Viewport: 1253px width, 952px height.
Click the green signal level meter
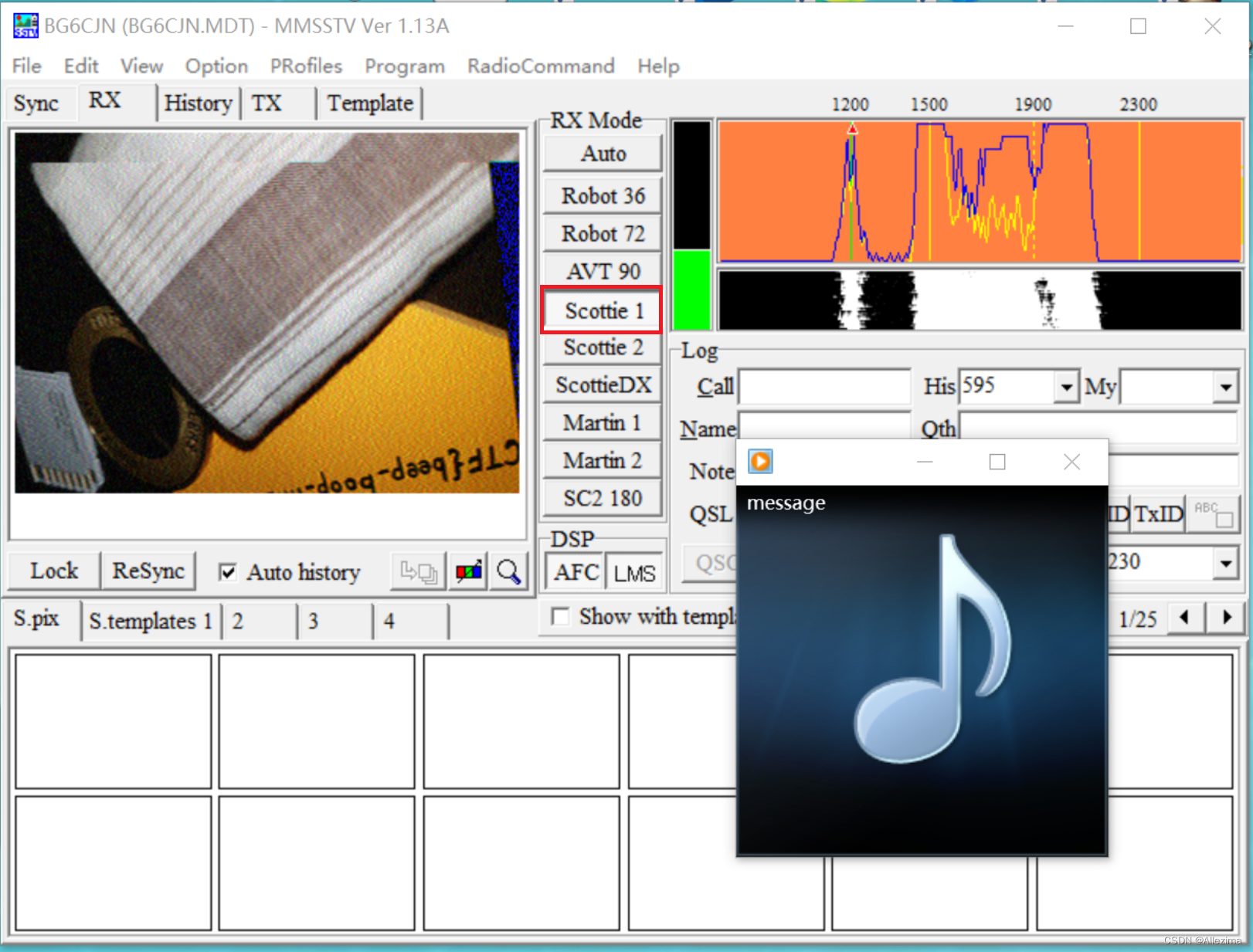[691, 293]
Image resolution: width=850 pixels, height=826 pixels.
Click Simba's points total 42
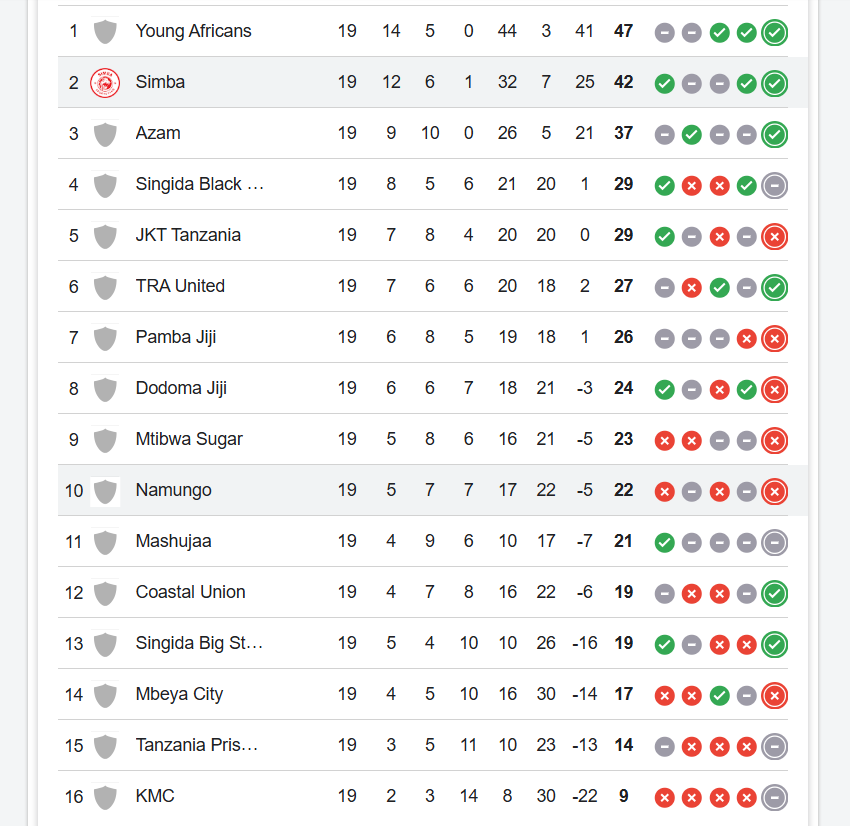[624, 82]
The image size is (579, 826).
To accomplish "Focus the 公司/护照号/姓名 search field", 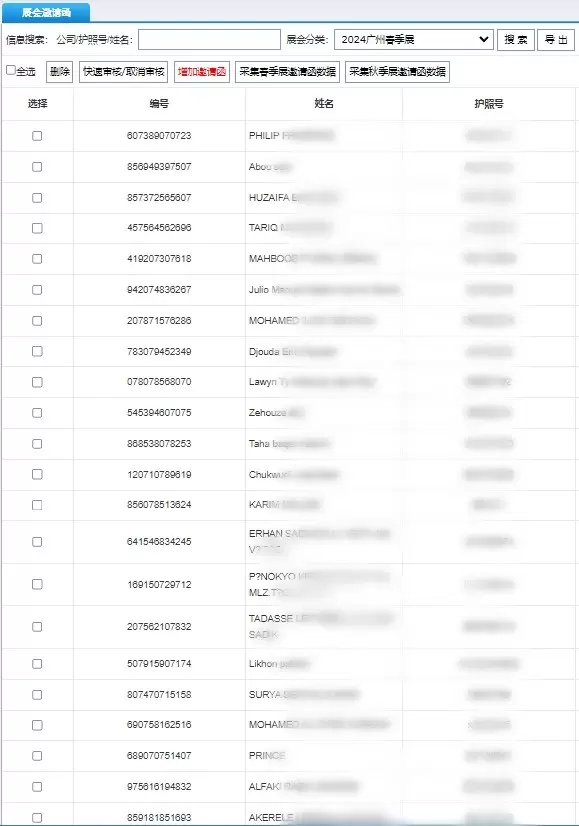I will (209, 40).
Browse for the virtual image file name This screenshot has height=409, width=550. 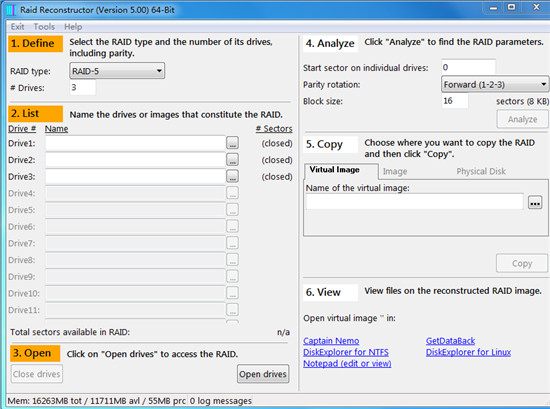coord(535,202)
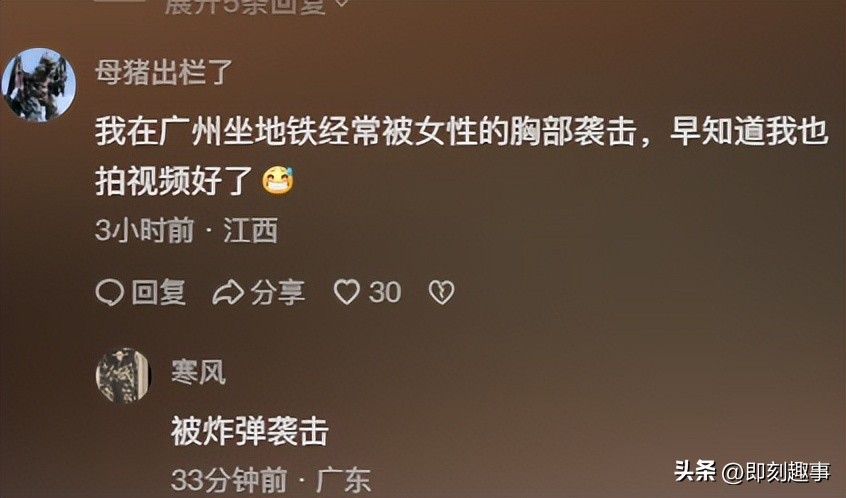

============================================================

:: Work to complete ::
Please find each line in the entries above that contains the word "Click" and copy those lines in full.

:: Response to this exercise ::
Click the green signal level meter
Click Simba's points total 42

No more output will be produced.